* _What is being asked_:
Note how many lines of the material that follows include the string "computer", and state only that number.

(Beginning of Source information)

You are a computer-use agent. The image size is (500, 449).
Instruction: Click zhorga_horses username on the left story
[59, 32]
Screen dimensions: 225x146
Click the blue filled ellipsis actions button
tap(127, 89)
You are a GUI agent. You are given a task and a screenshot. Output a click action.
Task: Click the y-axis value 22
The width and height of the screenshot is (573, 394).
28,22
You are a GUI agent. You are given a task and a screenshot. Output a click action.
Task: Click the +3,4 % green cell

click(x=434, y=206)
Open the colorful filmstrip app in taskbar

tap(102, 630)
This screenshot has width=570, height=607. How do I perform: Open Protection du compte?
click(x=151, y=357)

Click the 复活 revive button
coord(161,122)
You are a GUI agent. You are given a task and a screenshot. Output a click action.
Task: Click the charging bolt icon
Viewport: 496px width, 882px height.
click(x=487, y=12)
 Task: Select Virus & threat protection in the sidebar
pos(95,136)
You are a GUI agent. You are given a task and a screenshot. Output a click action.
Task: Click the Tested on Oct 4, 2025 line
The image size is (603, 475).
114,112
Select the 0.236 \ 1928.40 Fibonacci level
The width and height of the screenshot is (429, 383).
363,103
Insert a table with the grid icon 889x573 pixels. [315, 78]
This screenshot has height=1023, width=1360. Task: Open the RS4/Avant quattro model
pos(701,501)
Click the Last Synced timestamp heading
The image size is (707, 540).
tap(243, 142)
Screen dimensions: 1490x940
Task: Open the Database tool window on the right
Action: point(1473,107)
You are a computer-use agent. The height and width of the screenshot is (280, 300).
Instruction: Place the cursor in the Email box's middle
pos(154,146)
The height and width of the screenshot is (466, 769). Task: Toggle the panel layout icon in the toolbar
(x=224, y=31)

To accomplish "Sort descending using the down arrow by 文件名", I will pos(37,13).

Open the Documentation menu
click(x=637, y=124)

(End of Source information)

* _Problem solution_:
2